+++ Entries supplied +++

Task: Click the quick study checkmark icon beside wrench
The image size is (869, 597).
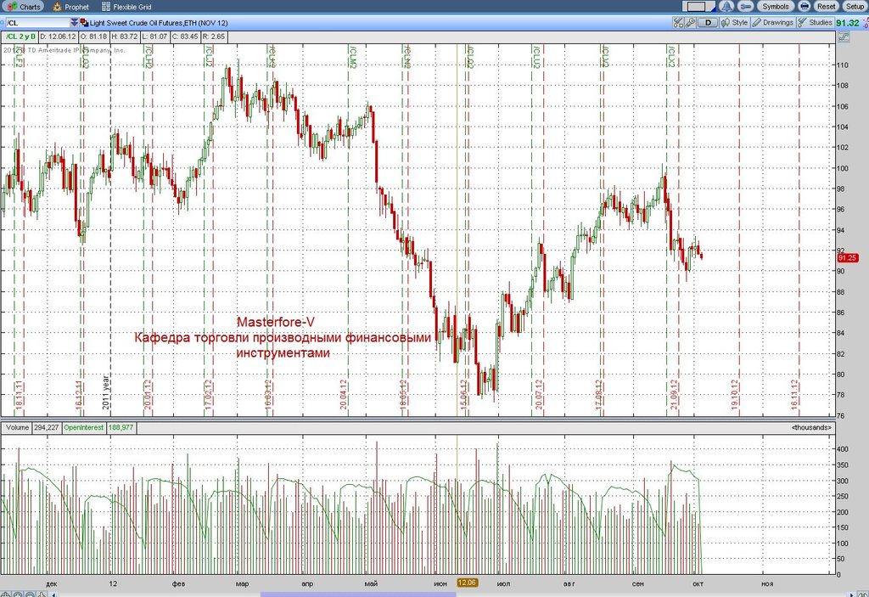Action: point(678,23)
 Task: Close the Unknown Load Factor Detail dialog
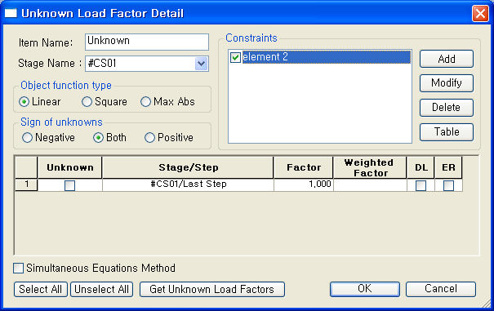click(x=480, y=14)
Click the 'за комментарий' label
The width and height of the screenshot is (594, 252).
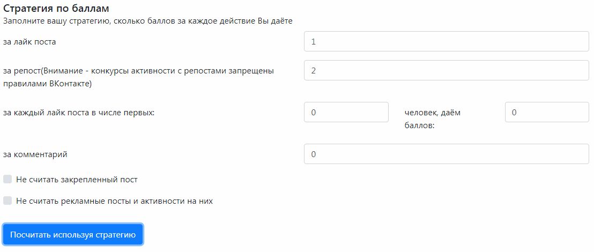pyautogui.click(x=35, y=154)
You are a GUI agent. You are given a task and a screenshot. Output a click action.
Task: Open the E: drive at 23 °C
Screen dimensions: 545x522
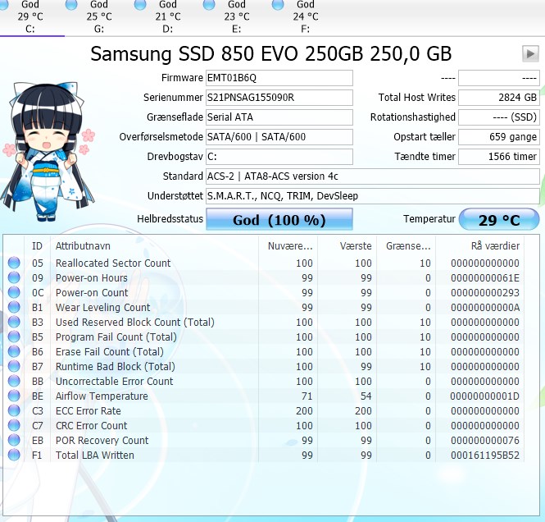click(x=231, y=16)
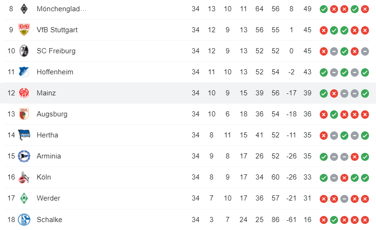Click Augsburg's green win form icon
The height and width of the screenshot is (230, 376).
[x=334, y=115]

+++
+++ Entries supplied +++

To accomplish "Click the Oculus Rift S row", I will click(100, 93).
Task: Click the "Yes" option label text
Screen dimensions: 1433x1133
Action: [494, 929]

+++

Review the material and copy each line in which the word "label" appears.

= Reply to the exercise =
Click the 'за комментарий' label
Task: Click the "Yes" option label text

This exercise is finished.